El masajista se montó, por supuesto, en el asiento de atrás del chofer. Le sacó al tipo una conversación más o menos fundamentalista sobre los siete o setentisiete chacras del cuerpo humano, y sobre el karma capitalista que se come por los cuatro costados a una ciudad como Miami (la que, en realidad, son decenas de ciudades en serie o, mejor, una sola ciudad en sincitio).
La palabra “sincitio” ni uno solo de mis lectores la podrá identificar, como tampoco han podido identificar hasta ahora ni una sola de las palabras de Orlando Luis Pardo Lazo.
De pronto, sin anunciarse, el masajista se le montó encima al chofer, para propinarle un masaje gratis promocional a la altura de la nuca, mientras el pobre tipo manejaba todo nerviosillo entre los cohetes descapotables que compiten, a la velocidad de la luz, por uno de esos turnpikes cuánticos del estado multinacional de La Florida.
E=mc2. Léase: el Exilio es igual a un Masaje multiplicado por una Cuba exponencial a la Castro.
Porque, por supuesto, como cada vez que me monto en un taxi Uber de una punta a otra punta de los Estados Unidos de América, el chofer y el resto de los pasajeros eran irremediablemente cubanos. Y, cuando son extranjeros, entonces adoran inimitablemente a la Cuba de Castro.

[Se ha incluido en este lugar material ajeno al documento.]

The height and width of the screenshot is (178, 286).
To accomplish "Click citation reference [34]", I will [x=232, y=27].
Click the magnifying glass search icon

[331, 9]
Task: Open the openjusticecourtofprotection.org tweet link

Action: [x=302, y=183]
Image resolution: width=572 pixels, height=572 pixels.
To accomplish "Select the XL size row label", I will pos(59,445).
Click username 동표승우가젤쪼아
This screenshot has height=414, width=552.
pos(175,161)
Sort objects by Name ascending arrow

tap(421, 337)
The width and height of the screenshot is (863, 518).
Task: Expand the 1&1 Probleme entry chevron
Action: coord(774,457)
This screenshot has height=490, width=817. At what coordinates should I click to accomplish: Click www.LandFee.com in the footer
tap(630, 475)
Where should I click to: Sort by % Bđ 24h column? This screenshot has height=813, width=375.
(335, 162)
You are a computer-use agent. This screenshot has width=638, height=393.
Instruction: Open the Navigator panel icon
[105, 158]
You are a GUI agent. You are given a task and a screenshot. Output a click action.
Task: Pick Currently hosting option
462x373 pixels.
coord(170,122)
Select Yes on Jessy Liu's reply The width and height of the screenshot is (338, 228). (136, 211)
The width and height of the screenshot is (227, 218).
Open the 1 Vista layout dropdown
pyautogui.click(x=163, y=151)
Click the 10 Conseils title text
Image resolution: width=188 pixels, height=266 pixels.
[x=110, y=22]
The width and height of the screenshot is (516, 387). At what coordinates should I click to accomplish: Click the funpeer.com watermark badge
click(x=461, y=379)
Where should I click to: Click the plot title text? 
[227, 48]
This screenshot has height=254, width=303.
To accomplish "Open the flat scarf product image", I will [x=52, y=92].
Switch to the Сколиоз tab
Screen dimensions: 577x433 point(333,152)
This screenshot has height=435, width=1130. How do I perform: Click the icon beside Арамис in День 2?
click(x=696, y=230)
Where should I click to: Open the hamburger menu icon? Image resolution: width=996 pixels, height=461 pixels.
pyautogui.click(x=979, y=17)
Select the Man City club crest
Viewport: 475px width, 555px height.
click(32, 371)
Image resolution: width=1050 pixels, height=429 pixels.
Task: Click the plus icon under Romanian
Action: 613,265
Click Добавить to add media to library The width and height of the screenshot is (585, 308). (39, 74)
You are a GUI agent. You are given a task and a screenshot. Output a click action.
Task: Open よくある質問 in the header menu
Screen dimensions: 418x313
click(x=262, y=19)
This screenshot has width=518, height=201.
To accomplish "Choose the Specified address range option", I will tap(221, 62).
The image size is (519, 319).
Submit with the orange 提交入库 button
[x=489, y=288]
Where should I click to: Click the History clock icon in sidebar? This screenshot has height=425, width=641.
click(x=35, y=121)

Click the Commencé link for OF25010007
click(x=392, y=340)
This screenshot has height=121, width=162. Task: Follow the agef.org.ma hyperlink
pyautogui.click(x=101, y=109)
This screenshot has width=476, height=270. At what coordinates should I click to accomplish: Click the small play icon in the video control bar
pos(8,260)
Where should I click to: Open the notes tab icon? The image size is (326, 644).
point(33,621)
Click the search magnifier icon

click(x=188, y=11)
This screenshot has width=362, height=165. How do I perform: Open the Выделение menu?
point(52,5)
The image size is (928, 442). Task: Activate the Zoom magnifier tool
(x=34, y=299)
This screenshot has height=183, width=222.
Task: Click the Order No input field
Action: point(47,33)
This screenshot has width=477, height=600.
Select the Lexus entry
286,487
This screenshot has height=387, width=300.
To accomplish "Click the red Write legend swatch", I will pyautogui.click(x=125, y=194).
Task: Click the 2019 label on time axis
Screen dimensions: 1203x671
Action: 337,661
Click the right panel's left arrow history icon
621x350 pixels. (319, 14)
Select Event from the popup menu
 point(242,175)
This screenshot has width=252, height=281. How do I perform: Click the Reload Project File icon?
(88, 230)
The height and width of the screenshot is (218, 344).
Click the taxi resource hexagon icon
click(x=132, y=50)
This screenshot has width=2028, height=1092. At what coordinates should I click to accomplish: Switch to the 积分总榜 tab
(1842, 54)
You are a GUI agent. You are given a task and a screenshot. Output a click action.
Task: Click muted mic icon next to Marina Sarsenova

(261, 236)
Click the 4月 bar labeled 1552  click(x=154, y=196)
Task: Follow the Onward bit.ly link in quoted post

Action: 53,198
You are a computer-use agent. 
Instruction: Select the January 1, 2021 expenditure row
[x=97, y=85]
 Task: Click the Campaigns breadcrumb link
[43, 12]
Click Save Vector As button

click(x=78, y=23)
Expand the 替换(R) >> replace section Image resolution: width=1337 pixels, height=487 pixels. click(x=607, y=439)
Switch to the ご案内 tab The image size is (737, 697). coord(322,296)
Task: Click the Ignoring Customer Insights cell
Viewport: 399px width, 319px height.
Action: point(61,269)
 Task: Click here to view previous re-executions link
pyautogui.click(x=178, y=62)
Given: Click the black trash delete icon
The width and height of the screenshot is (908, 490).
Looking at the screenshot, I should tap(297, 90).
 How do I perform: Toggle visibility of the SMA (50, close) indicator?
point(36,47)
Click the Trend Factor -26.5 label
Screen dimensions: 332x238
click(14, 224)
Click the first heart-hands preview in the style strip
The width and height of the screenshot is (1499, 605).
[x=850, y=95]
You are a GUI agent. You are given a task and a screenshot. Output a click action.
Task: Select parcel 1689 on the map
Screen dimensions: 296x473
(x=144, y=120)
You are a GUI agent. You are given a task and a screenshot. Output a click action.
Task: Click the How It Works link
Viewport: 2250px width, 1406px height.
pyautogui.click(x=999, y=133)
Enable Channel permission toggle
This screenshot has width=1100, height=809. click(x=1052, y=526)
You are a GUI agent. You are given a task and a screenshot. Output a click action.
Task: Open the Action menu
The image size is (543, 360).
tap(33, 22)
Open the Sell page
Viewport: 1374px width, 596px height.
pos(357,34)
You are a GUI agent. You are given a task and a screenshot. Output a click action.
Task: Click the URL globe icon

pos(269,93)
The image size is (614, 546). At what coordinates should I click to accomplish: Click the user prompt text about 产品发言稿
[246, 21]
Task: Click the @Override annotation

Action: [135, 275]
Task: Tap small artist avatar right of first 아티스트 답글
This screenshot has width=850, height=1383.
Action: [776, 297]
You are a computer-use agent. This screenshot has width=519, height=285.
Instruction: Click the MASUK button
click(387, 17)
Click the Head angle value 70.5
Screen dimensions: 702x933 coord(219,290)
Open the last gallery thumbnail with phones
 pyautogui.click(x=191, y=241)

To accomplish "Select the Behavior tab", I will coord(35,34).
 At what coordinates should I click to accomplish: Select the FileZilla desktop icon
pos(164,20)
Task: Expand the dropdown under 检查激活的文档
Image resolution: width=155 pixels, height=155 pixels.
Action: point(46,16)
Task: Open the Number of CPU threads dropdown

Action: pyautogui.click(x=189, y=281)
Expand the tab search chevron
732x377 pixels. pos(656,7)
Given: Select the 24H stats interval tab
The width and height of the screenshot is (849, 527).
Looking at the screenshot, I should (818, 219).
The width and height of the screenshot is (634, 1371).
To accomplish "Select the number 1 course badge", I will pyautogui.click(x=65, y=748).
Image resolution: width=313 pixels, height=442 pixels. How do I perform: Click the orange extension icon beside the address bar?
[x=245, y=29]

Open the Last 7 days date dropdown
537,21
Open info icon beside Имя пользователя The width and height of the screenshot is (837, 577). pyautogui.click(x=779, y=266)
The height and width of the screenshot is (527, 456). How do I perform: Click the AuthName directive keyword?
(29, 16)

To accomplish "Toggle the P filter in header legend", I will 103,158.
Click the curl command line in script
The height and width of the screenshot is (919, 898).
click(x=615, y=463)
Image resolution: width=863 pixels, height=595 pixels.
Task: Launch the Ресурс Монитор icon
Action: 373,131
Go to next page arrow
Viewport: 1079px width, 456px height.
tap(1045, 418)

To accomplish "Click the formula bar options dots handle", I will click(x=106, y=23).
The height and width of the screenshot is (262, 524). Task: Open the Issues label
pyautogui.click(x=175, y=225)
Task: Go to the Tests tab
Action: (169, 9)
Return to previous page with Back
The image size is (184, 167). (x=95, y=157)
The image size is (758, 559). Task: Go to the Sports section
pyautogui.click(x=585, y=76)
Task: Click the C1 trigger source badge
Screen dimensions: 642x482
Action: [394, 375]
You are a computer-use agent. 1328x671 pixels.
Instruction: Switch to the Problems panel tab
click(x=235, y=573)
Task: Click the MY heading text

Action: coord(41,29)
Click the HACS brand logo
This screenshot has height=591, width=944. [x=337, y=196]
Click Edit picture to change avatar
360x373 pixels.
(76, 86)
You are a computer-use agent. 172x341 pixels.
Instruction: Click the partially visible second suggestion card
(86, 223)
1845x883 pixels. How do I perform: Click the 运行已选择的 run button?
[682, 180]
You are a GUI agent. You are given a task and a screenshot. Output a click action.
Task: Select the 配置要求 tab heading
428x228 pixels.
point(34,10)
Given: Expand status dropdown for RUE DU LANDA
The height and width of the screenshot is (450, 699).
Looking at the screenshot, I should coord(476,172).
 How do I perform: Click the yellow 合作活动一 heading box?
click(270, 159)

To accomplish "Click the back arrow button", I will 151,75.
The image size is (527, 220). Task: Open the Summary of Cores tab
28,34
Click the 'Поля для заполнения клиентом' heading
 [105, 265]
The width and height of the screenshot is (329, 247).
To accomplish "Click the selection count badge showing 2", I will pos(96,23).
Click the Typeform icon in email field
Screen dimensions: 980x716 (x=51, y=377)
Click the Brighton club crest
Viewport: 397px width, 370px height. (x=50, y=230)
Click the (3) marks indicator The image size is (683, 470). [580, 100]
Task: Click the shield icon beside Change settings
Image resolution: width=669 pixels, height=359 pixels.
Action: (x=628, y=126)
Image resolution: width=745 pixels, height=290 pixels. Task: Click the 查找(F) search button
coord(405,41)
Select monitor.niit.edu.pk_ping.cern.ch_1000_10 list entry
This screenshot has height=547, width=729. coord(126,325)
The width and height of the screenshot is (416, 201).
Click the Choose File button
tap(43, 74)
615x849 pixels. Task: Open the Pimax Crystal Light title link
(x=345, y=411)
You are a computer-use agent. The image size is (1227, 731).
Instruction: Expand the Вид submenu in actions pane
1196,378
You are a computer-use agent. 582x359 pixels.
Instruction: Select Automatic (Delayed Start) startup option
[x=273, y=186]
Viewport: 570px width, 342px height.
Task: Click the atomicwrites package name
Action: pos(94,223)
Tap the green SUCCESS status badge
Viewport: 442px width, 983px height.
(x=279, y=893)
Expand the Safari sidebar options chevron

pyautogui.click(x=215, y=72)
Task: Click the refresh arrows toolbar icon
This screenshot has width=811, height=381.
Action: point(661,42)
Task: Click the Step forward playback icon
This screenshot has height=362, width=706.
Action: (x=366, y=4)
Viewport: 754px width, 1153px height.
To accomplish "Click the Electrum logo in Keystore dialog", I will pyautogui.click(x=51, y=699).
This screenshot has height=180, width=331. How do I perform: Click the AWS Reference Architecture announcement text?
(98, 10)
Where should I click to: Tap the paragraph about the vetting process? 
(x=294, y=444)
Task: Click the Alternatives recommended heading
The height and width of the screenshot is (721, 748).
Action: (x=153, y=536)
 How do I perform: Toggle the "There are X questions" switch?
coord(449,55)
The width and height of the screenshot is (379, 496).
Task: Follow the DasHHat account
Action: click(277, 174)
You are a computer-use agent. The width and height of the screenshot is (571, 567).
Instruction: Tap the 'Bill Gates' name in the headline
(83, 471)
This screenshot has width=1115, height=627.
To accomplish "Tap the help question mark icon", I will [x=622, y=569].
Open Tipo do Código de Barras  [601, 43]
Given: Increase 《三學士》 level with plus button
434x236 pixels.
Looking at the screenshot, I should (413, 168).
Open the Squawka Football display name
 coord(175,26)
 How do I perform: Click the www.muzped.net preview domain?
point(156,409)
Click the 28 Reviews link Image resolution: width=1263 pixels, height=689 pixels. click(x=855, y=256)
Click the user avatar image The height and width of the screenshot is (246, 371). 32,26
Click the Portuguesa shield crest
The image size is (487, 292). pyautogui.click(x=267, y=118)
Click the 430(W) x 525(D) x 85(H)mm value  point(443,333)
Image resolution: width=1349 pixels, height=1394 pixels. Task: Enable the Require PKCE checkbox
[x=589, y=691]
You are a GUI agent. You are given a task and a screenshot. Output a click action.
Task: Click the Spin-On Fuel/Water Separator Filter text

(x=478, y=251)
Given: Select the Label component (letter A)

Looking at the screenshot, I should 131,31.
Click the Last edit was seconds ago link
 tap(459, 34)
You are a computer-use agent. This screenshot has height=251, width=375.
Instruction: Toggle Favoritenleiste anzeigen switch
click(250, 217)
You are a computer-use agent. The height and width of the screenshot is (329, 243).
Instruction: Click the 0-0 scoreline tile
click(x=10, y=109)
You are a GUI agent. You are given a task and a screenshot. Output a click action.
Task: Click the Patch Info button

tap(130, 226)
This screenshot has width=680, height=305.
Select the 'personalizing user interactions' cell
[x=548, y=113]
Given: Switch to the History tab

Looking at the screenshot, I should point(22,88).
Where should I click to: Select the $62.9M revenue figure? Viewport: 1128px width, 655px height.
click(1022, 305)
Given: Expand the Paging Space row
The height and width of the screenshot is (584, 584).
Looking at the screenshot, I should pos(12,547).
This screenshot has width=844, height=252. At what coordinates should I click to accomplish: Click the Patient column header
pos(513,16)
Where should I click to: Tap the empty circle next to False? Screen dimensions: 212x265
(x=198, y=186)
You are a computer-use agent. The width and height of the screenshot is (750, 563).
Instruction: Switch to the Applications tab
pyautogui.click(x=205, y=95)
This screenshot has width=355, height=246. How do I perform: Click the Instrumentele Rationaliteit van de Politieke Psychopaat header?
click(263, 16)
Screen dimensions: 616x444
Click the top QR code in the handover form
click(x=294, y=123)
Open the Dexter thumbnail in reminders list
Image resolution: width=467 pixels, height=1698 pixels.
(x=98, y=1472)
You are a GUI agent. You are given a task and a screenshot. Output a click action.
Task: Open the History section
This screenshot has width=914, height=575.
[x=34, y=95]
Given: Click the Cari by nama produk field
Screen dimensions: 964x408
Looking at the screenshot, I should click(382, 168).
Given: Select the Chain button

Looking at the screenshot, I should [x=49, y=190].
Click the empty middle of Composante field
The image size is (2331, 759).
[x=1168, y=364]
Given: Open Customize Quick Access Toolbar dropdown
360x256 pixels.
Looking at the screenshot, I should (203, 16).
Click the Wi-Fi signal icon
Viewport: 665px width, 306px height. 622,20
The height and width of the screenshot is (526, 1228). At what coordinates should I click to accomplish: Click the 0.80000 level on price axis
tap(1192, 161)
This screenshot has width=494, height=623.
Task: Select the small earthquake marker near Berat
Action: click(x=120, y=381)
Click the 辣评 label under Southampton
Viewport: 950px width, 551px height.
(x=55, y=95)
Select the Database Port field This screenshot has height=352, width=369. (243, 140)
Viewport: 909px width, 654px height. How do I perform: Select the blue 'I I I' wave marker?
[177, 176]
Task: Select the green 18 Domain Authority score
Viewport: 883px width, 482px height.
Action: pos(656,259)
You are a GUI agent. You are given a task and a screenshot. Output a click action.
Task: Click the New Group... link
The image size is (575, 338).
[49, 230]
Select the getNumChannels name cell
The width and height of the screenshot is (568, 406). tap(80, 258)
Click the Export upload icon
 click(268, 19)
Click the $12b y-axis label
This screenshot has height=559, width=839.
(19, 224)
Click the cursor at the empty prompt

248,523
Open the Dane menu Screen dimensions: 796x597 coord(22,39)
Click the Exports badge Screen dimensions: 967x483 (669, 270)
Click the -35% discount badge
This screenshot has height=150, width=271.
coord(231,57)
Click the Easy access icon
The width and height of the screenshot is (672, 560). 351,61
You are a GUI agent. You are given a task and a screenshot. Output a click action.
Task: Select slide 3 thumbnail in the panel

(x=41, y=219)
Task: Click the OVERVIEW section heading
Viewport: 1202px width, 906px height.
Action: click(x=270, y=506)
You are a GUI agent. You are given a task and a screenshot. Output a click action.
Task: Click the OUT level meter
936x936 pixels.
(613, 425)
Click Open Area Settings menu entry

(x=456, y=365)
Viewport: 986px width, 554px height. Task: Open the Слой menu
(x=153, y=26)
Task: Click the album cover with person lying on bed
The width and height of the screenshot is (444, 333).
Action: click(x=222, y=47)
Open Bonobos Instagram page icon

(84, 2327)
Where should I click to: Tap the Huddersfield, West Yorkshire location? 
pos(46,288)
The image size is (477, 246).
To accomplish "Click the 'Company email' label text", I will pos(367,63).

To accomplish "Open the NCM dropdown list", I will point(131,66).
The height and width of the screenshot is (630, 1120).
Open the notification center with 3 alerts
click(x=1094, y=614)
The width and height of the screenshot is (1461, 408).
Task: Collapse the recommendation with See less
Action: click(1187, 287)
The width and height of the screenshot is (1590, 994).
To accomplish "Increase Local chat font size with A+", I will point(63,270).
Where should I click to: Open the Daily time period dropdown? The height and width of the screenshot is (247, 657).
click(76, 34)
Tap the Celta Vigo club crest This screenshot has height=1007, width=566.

El masajista, que sí era foráneo (o sea, fidelista), le explicó al chofer algo sobre las llamadas “vértebras altas” de la columna, que son las que cargan con la responsabilidad de mantener la cabeza en alto, balanceando y estabilizando la base del cráneo. Se lo explicó todo en principio sólo al chofer, pero se lo dijo con suficiente dicción ampulosa como para que los otros dos pasajeros del carro también lo escucháramos. Y disfrutáramos. Y acaso lo contratáramos en su papel de masacoteador.
A todos nos repartió su tarjeta, sin demora ni discriminación, durante un receso mínimo de la improvisada sesión de terapia. Era una tarjetica de plástico con el logo del canal América TeVe, más su móvil y el email oficial: “Don Pedro Sevcec, urumántico”, se anunciaba en grandes caracteres góticos dorados.
En este punto, lo reconocí. Creo recordar haber visto al masajista no como masajista, sino como conductor de entrevistas en la TV hispana de Miami (es un decir: en Miami ya nada es hispano). Se trataba de un señor bastante mayorcito, pero que no lucía nada mal. De hecho, se suponía que aún portaba su look de lujo de galán mediotiempo de telenovela guaraní, y que las damas de bien de la alta sociedad miamense deberían de suspirar y soñar con un masajista-entrevistador así en sus adúlteras alcobas matrimoniales.
En este punto, él también me reconoció. Probablemente había visto mi rostro en la internet. O había reportado, desde la cómoda distancia de un estudio privado, alguno de mis arrestos violentos a manos del G-2, cuando yo era la más salvaje voz en La Habana en contra la dictadura de La Habana (como mismo Claudia Cadelo lo era, aunque los lauros se los llevara a la postre Yoani Sánchez cuando clausuró a cal y canto su blog Generación Y).
O incluso, tal vez, alguno de los asesores del G-2 infiltrados en América TeVe le habían hablado al masajista de mí, para predisponerlo en tanto entrevistador en contra de mí y, llegado el caso, pintar a mi persona desde su programa como un personaje “fullero” o “camaján”, acaso como un “fascista” o al menos un “confederado” (en todos los casos, hubieran tenido la razón y sólo la razón).
Da igual. Me da igual.
Lo cierto es que ahora el tipo iba en un taxi conmigo y acababa de darle un masajito medio maricón al chofer del Uber. Todos los pasajeros contábamos ahora, por lo demás, con su tarjeta plastificada de presentación profesional como repellador de músculos por cuenta propia. Así que en cualquier momento yo podría contactar al Don en su propia casa. En cualquier momento, más temprano que tarde, me le podría aparecer (falo o fusil en mano) en su residencia de Don urumántico llegado a USA desde el Cono Sur.
Ave, Pedro, que me negaste en público tres secveces. Los que van a sobremorir te saludan.